== Segment start ==

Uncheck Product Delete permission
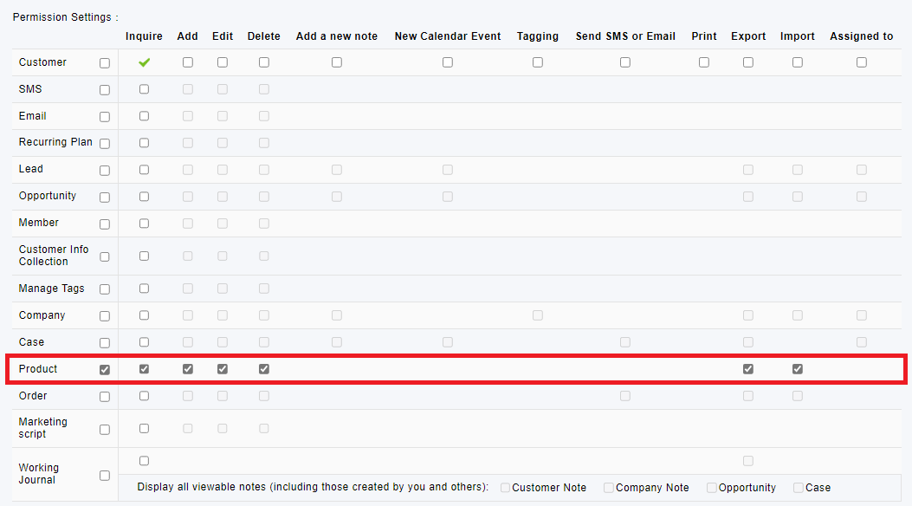264,369
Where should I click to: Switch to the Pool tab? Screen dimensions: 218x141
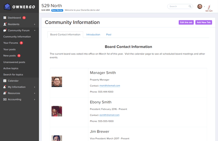109,35
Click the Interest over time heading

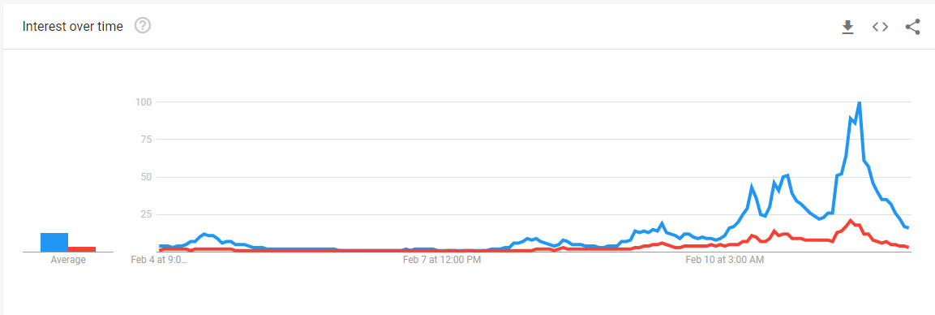coord(73,26)
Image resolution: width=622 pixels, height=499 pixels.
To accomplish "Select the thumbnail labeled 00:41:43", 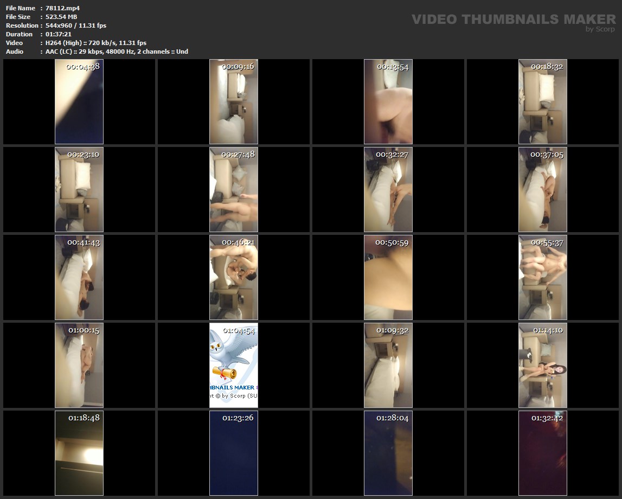I will click(x=79, y=278).
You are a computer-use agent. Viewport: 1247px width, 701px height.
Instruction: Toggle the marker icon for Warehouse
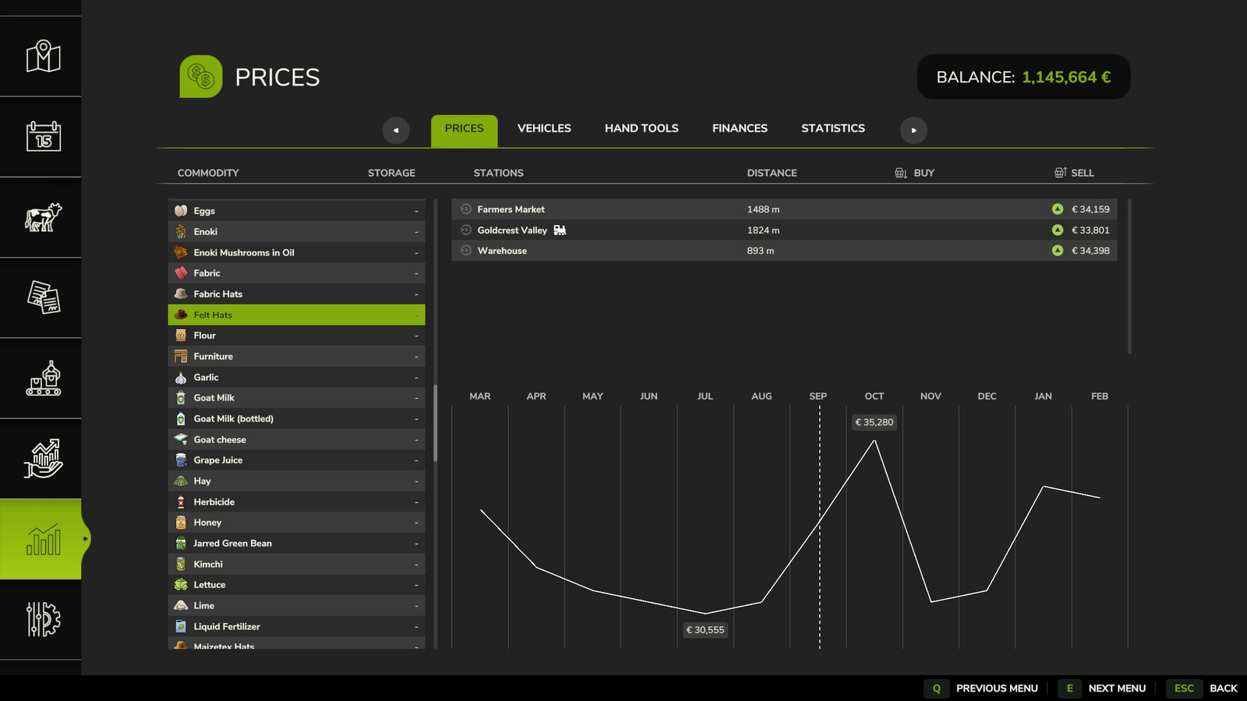[x=466, y=251]
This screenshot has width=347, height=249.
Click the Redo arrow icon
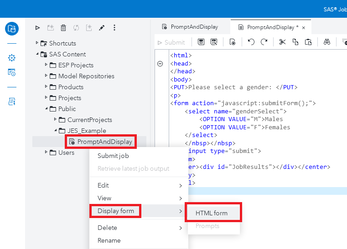pyautogui.click(x=264, y=42)
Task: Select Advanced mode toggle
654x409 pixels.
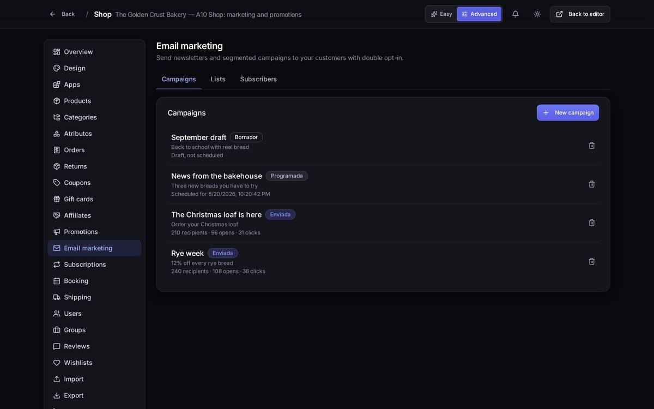Action: (479, 14)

== Segment end ==

◆ Task objective: Reproduce exactly the part of the records above that begins at the line holding "This screenshot has width=347, height=249." and ends at the final line, both included, leaving out the pictures.

◆ Result:
This screenshot has width=347, height=249.
Click the Redo arrow icon
pyautogui.click(x=264, y=42)
Task: Select Advanced mode toggle
654x409 pixels.
Action: (479, 14)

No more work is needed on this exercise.